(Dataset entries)
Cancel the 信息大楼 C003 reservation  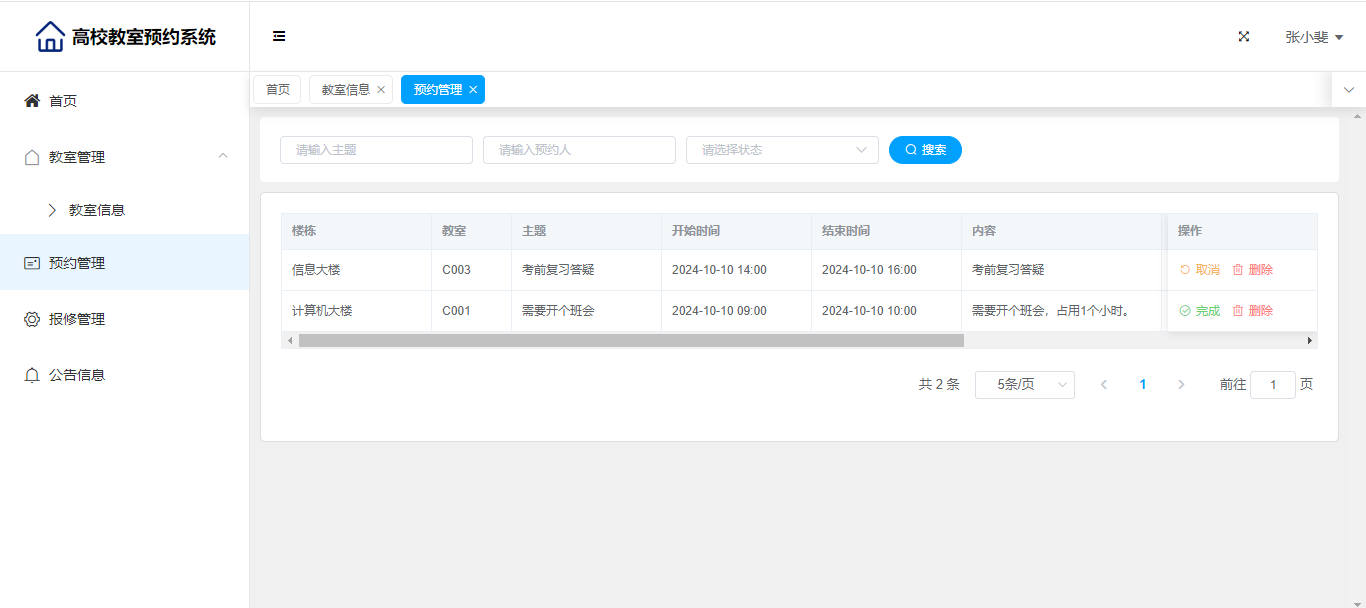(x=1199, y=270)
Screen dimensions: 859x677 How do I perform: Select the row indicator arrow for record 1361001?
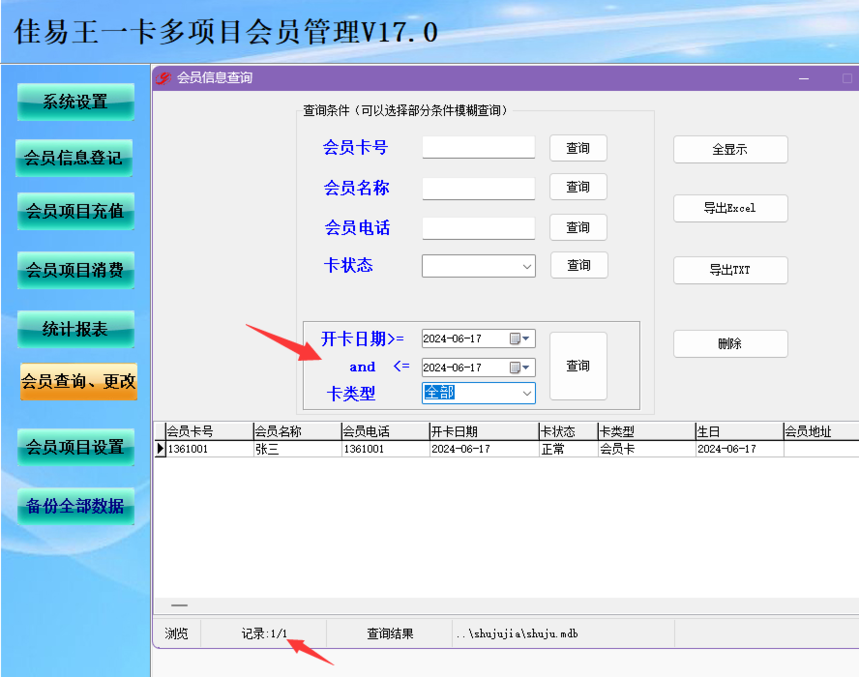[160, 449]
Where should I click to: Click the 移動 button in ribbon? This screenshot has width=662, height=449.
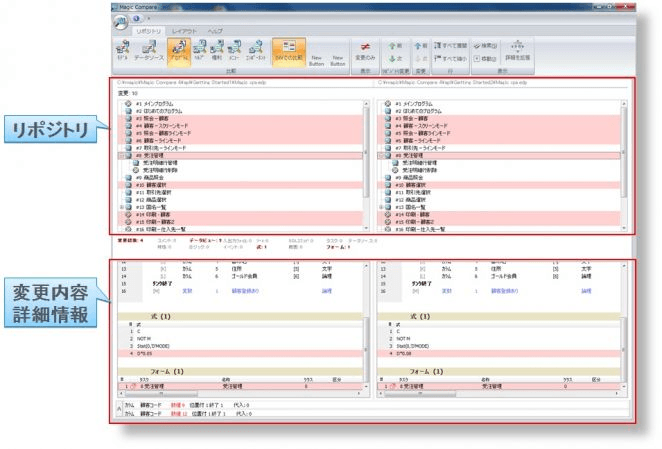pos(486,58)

→ GOAL OF THE EXERCISE
Write out exactly the lines from the one that contains "Where should I" through the last line of the data above, both included. Leave every picture out.

→ SOLUTION TO THIS TASK
Where should I click to: Click the 移動 button in ribbon? This screenshot has width=662, height=449.
pos(486,58)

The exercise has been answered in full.